Slightly flamboyant gay men and slightly butch lesbians were the first queer types whose attitudes were incorporated into – and sanitized by – elements of mainstream American culture. Then drag queens, their bravura inevitably diluted, became fodder for Broadway and Hollywood. Halberstam's astute essays focus on the relatively sudden visibility of the transgender body in film, fiction, art, and music – a prominence, she notes, that tragically owes much to the small-town Nebraska slaying of Brandon Teena, and the award-winning documentary and feature films his death inspired. Using popular touchstones and commonsense prose uncommon from academics, Halberstam also connects the dots (quite amusingly) between drag kings and the first Austin Powers film; explores the queer subcultures that inspired musicians from Cris Williamson and Ferron to The Butchies and The Backstreet Boys; and – with 16 pages of color plates – celebrates the gender ambiguity of trans artists Del LaGrace Volcano and others. Straight culture is threatened by "queer" in all its fluidity, says In a Queer Time and Place – but nevertheless is always ready to draw on it.



Featured Excerpt:
The only thing I loved more than going home for Christmas was turning around a day or two later and getting back to New York City. It wasn't that I didn't love my liberal little family, or my little conservative hometown down the shore.
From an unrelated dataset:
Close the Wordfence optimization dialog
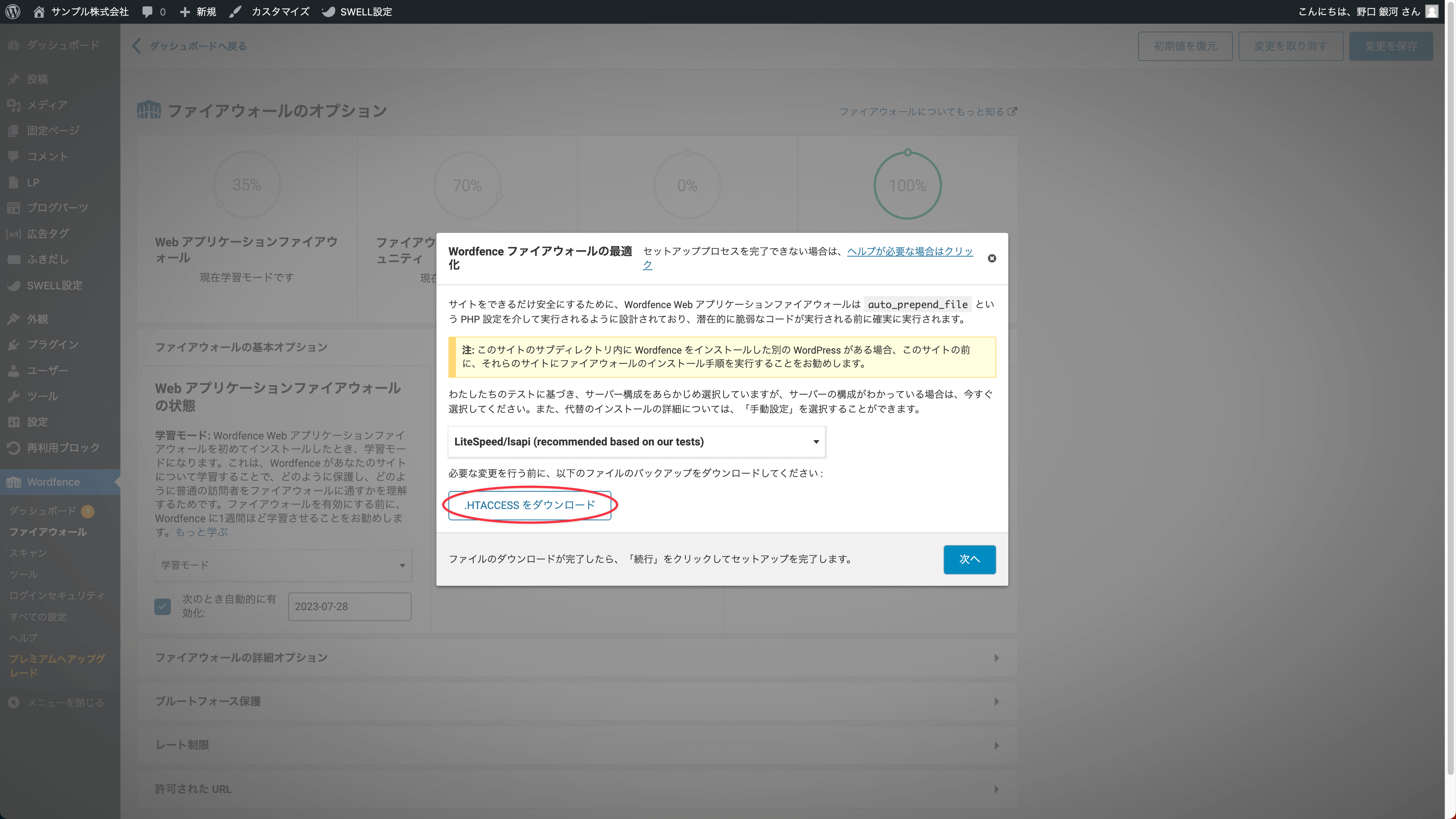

But moving to the big city at the age of nineteen had offered greater hope for love and splendor, and artistic success – everything that had seemed elusive in West Long Beach, New Jersey. And I had a much better chance of getting laid. — from Luncheonette, by Steven Sorrentino



Footnotes:
ONE LESBIAN BOOK – and five gay ones – are in the running for the 2004 Violet Quill Award, funded and selected by InsightOut Book Club to encourage new writers. The winner will be feted at the Saints & Sinners gay literary festival in New Orleans, May 13-15. The finalists – five novels and one short-story collection – are Naughty Little Secrets, by Mary Wilbon; Half-Life, by Aaron Krach; Through It Came Bright Colors, by Trebor Healey; Van Allen's Ecstasy, by Jim Tushinski; Father's Day, by Philip Galanes; and The View from Stalin's Head, short stories by Aaron Hamburger. The award is named in honor of the legendary New York City writing group that included Edmund White, Felice Picano, and Andrew Holleran. For Saints & Sinners info: www.sasfest.com...
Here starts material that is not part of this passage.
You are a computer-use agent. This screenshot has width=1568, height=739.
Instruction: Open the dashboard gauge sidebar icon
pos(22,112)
ALISON SMITH'S MEMOIR, Name All the Animals, a finalist this year for a Lambda Literary Award, is also one of three nonfiction finalists – and the only queer one – in the Barnes & Noble Discover Great New Writers Awards program. The winner, to be announced in March, receives $10,000 and a year of promotion in B&N bookstores. Smith's book explores her family's devout Catholicism – and her own lesbianism – in the years after her teenage brother’s tragic death.

Richard Labonte has been reading, editing, selling, and writing about queer literature since the mid-'70s.